Key Ideas¶
In their rawest form, AI Agents have the following structure:
model = "gpt-3.5-turbo" # Model
model_endpoint = "https://api.openai.com/v1/chat/completions" # just one endpoint
headers = {
"Content-Type": "application/json",
"Authorization": f"Bearer {api_key}",
}
# payload may vary from LLM Organisation but it is a text string.
payload = {
"model": model,
"messages": [
{"role": "system", "content": system_prompt},
{"role": "user", "content": user_prompt},
],
"stream": False,
"temperature": temperature,
}
# Use HTTP POST method
response = requests.post(
url=model_endpoint, # The endpoint we are sending the request to. Low Temperature:
headers=headers, # Headers for authentication etc
data=json.dumps(payload) # Inputs, Context, Instructuins
).json()
We can therefore log INPUTS and OUTPUTS as needed with the response
containing a wealth of information.
This gives us full observability - in fact the maximum possible - and we can then proceed to EVALS.
-
LLM evals ≠ benchmarking.
-
LLM evals are a tool, not a task.
-
LLM evals ≠ software testing.
-
Manual + automated evals.
-
Use reference-based and reference-free evals.
-
Think in datasets, not unit tests.
-
LLM-as-a-judge is a key method. LLM judges scale rather than replace human evals.
-
Use custom criteria, not generic metrics.
-
Start with analytics.
-
Evaluation is a moat.
The reason why an LLM judge gives label helps teams know what to fix...

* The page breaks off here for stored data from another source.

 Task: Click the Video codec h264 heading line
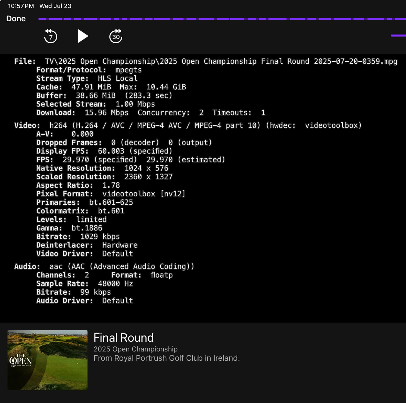click(x=188, y=125)
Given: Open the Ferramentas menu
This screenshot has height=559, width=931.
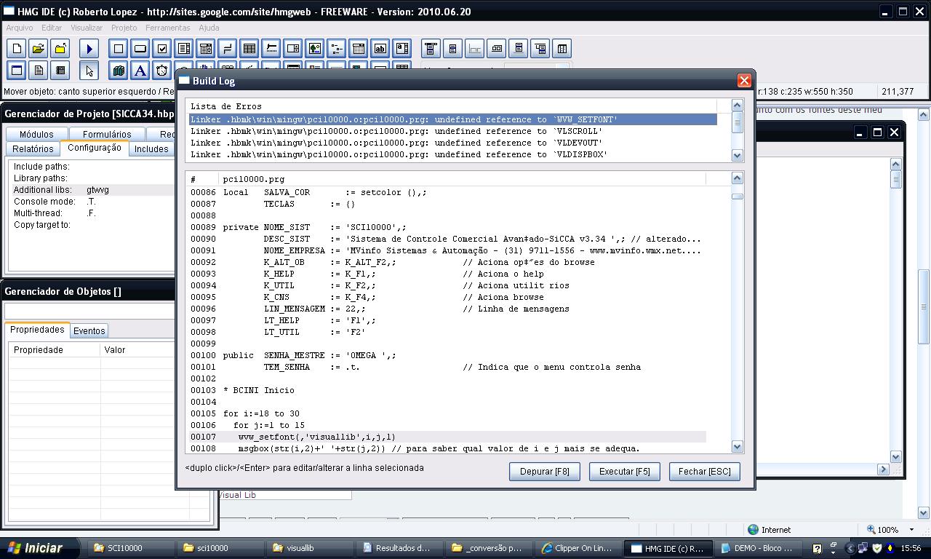Looking at the screenshot, I should pos(167,28).
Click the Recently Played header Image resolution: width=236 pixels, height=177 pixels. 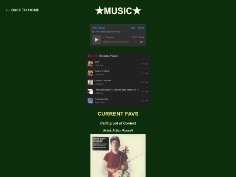pos(108,56)
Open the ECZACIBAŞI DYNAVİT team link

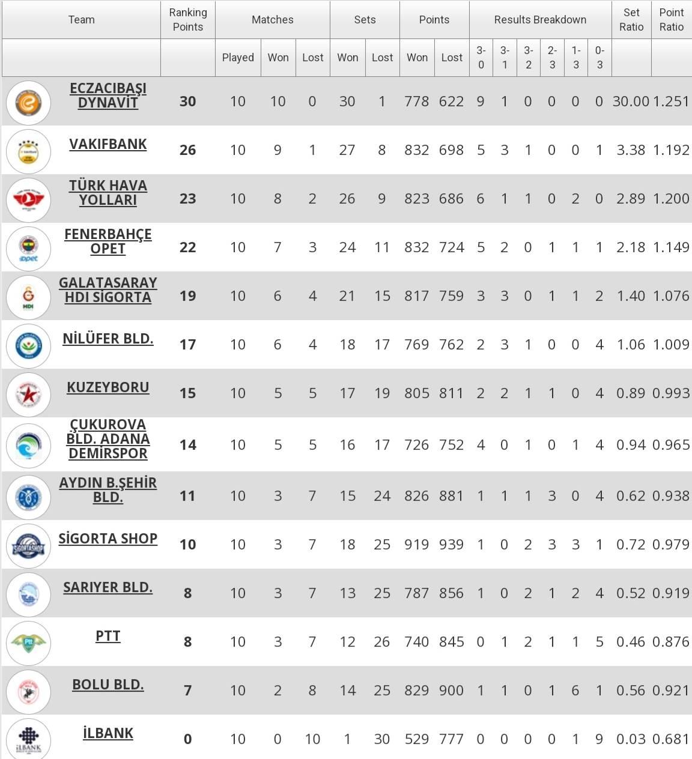coord(108,95)
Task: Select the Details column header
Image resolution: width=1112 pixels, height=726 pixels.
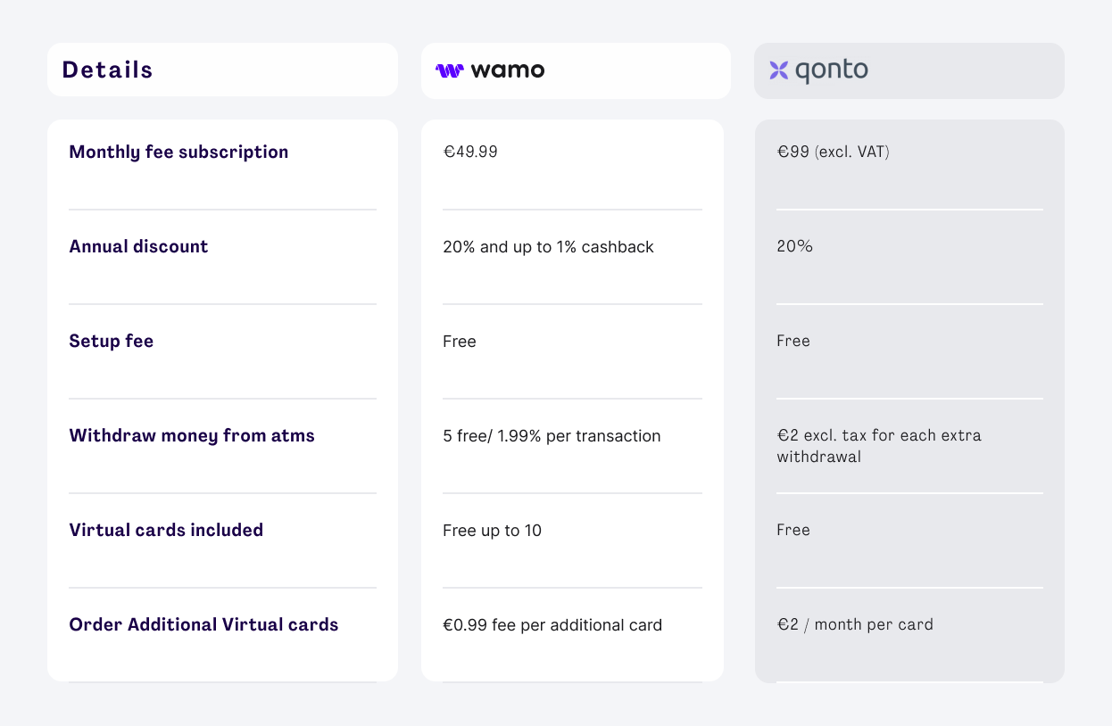Action: click(x=108, y=70)
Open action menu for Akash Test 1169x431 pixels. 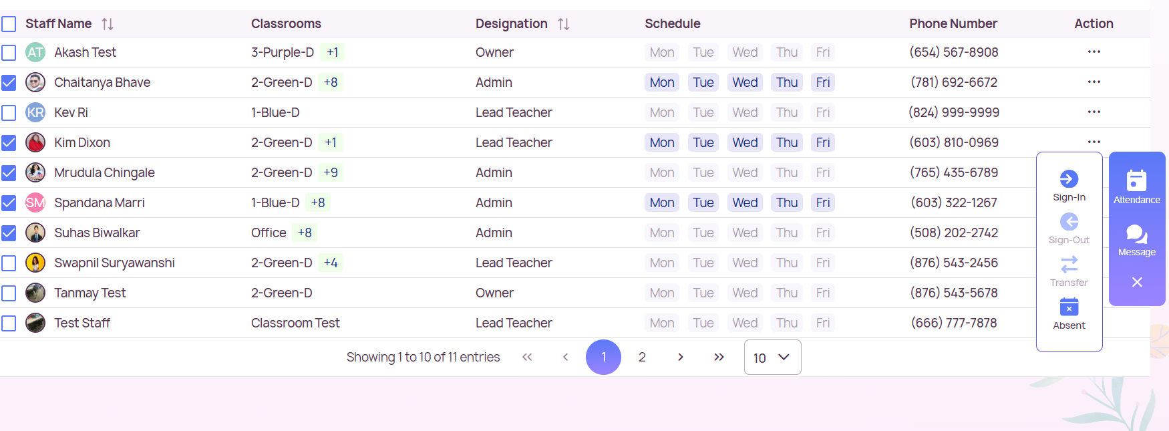(1094, 52)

We avoid numeric scores but use categorical labels. What does a 7 mean? LLM judges can have different scoring systems.
This research showed that LLMs give 1 or 10 not a linear scale.
LLM evalas are part of a bigger testing programme.
Not all evals are LLM based - traditional code based evals are also useful and in some ways better.
We can have a matrix of evaluations in one component.